The Eightfold Path

The Eightfold Path

The Eightfold Path

The Wheel of Dharma

1. Right View -

I view things from what appears to me outwardly.

Man attains this kind of knowledge about the world when he acquires a right view of things, a view that has nothing to do with sympathy or antipathy or preference of any sort. He must strive as best he can to acquire the right view of each thing, purely according to what presents itself to him outwardly. That is the first principle: the Right View of things.

Lotus
2. Right Intent -

I judge in accordance with my right view.

Secondly, man must become independent of what has remained from earlier incarnations; he must also endeavor to judge in accordance with his right view of a thing and not be swayed by any other influences. Thus Right Judgment is the second principle.

Lotus
3. Right Speech -

I give true expression of my right view and judgment.

The third is that he must strive to give true expression to what he desires to communicate to the world, having first acquired the right view and right judgment of it; not only his words but every manifestation of his being must express his own right view, that and that alone. This is Right Speech.

Lotus
4. Right Focus -

I let my right view, judgment, and speech become deed.

The fourth principle is that man must strive to act, not according to his sympathies and antipathies, not according to the dark forces of Samskara within him, but in such a way that he lets his right view, right judgment and right speech become deed. This is Right Action.

Lotus
5. Right Alertness -

I act in my highest and best line of work.

The fifth principle, enabling a man to liberate himself from what is within him, is that he should acquire the right vocation and station in the world. We may best understand what Buddha meant by this, if we remember how many people are dissatisfied with the tasks devolving upon them, believing that some other position would be more advantageous. But a man should be able to derive from the situation into which he is born or into which fate has placed him, the best that is possible, i.e. to acquire the right `occupation’ or `vocation’. Whoever finds no satisfaction in the situation in which he is placed, will not be able to derive from it the power to unfold right activity in the world. This is what Buddha called Right Vocation.

Lotus
6. Right Purpose -

I work steadily till right action becomes a habit in me.

The sixth principle is that a man should make increasing efforts to ensure that what he acquires through right views, right judgment and so forth, shall become habit in him. He is born into the world with certain habits. A child gives evidence of this or that inclination or habit. But man’s endeavors should be directed, not towards retaining the habits, proceeding from Samskara but towards acquiring those that gradually become his own as the result of right views, right judgment, right speech, and so on. These are the Right Habits.

Lotus
7. Right Effort -

I link the present with the past and thus account for what I have already learned in previous lives.

The seventh principle is that a man should bring order into his life through not invariably forgetting yesterday when he has to act to-day. He would never accomplish anything if he had to learn his skills anew each time. He must strive to develop recollectedness, mindfulness, regarding everything in his life. He must always turn to account what he has already learned, he must link the present with the past. Thus along the Eightfold Path man must acquire Right Mindfulness in the sense of Buddha’s teaching.

Lotus
8. Right Motivation -

I let the things of the world speak directly to me without partiality to views of other humans or my former incarnations.
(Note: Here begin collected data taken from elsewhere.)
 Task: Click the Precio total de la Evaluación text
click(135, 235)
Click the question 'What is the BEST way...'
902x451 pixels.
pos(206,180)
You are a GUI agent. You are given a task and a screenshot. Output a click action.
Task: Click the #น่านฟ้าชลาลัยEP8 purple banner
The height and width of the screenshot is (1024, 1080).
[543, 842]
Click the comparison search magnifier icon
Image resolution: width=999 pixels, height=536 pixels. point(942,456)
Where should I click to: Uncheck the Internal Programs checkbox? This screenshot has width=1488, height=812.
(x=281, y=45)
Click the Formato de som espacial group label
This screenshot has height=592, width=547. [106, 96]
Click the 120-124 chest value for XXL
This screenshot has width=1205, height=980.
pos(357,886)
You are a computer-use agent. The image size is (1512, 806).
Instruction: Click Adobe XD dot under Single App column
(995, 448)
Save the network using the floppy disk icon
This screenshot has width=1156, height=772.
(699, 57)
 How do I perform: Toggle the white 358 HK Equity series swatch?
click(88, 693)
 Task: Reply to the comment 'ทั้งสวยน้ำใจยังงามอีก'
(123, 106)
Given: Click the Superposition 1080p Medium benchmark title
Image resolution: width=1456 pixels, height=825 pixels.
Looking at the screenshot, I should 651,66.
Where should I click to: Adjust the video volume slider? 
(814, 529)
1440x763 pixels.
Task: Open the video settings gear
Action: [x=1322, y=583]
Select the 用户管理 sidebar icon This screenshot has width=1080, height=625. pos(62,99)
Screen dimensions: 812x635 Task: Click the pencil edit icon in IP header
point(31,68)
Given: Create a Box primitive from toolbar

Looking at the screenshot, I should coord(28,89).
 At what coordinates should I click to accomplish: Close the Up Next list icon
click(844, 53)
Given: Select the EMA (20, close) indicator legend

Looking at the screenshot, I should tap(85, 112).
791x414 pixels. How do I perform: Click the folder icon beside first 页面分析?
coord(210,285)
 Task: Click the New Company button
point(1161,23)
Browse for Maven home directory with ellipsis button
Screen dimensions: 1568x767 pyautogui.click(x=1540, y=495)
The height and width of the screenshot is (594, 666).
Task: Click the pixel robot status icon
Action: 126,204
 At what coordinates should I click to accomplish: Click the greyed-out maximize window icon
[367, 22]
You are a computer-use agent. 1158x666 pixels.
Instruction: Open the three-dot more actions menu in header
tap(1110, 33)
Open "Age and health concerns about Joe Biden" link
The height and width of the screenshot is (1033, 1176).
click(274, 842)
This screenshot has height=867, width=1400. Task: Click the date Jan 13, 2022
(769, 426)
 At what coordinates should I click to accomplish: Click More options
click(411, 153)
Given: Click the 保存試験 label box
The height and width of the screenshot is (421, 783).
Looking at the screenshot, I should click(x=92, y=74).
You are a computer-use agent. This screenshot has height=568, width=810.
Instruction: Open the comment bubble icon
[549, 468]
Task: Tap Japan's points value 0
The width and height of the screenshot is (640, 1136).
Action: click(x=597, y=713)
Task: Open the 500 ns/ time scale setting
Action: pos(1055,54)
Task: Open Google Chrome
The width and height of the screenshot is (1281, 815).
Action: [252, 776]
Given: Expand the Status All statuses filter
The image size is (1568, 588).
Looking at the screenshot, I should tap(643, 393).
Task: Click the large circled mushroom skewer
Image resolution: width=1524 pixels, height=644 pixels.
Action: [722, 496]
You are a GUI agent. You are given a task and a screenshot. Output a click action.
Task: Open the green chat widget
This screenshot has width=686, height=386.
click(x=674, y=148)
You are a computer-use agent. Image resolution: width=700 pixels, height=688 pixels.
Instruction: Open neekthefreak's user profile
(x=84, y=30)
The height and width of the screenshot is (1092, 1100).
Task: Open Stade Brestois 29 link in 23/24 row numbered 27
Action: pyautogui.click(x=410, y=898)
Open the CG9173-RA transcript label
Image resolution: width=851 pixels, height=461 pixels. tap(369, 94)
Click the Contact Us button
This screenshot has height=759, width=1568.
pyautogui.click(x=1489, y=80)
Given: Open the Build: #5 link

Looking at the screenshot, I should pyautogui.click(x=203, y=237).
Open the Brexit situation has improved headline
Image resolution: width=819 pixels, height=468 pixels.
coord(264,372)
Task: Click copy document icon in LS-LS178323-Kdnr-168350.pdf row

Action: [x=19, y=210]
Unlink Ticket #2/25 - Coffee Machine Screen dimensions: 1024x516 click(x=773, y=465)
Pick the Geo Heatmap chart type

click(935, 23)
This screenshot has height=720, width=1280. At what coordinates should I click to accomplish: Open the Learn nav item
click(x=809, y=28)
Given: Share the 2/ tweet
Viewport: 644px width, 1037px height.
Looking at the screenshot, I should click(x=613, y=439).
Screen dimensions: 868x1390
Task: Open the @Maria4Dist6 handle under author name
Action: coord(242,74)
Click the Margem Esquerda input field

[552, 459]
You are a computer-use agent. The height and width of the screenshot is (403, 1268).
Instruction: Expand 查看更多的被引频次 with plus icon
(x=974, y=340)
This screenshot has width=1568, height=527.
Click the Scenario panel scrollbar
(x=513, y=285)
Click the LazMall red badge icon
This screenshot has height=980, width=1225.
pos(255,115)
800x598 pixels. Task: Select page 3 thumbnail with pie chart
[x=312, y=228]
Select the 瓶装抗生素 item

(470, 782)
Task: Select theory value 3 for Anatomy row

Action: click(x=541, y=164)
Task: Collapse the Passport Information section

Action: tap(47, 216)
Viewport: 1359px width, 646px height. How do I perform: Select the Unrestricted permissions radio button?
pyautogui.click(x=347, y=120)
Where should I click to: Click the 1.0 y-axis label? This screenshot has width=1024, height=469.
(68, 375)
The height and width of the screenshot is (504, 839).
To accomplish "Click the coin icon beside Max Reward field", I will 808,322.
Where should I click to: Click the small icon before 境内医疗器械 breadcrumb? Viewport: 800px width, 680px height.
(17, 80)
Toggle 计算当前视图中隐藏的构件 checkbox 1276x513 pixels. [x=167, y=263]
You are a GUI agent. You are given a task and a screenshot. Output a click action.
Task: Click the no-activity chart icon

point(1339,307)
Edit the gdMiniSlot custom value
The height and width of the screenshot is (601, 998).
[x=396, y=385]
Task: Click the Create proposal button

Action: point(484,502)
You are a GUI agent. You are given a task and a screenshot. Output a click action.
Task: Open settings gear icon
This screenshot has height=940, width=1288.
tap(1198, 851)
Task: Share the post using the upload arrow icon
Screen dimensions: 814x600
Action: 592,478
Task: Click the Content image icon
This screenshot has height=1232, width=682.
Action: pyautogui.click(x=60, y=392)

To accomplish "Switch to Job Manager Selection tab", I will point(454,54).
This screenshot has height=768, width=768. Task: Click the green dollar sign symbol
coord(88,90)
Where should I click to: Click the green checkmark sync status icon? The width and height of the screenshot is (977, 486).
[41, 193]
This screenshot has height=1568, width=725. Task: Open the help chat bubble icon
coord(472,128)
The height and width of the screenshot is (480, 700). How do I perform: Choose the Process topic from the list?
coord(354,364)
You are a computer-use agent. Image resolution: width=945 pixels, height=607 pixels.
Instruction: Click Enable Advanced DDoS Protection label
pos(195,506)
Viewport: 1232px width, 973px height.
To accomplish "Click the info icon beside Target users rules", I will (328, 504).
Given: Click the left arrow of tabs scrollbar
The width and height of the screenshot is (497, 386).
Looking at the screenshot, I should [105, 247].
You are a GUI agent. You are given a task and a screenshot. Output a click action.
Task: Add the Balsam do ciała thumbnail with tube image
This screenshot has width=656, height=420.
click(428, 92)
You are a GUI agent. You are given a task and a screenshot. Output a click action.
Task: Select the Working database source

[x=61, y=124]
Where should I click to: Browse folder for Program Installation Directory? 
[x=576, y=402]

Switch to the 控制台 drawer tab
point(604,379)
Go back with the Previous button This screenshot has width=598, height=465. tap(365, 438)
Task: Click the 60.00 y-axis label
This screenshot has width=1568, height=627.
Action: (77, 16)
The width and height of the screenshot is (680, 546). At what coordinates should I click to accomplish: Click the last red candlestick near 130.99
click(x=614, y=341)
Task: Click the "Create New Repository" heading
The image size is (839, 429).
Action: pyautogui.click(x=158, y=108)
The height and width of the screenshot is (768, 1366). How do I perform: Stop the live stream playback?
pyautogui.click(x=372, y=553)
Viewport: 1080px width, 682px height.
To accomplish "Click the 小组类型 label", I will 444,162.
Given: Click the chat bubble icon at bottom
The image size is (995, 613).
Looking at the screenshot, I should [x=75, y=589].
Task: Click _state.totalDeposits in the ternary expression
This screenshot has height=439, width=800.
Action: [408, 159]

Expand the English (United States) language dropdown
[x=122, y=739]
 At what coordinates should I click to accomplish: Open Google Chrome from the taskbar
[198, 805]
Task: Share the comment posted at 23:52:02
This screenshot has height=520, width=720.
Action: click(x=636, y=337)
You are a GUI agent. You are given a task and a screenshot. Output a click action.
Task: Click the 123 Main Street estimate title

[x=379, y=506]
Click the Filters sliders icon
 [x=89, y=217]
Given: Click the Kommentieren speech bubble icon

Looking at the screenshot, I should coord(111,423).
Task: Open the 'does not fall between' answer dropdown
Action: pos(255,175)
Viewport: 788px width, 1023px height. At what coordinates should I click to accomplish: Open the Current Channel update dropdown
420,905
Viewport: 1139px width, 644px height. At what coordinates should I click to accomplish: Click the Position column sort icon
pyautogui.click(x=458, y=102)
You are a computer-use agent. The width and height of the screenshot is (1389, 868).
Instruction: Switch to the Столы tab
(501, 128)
The eighth quality is acquired when, without partiality for one view or another and without being influenced by any element remaining in him from former incarnations, he surrenders himself with pure devotion to the things of the world, immerses himself in them and lets them alone speak to him. This is Right Contemplation.

Buddha - Mercury, by Jane Adams.Buddha – Mercury

This is the Eightfold Path, of which Buddha said to his disciples that if followed it would gradually lead to the extinction of the thirst for existence with its attendant suffering, and impart to the soul something that brings liberation from elements enslaving it from past lives.

lotusflower1x2

Throat Chakra, the Sixteen Petaled Lotus

The Eightfold Path is connected to the Vishuddha, the throat Chakra or the Sixteen Petaled Lotus as Rudolf Steiner Calls the astral organ.

In “Knowledge of the Higher Worlds And Its Attainment” Rudolf Steiner goes more in depth with the Eightfold Path. The Initial words from the text about the Sixteen Petaled Lotus:

The organ in the vicinity of the larynx has sixteen petals or spokes; the one in the region of the heart twelve, and the one in the pit of the stomach ten.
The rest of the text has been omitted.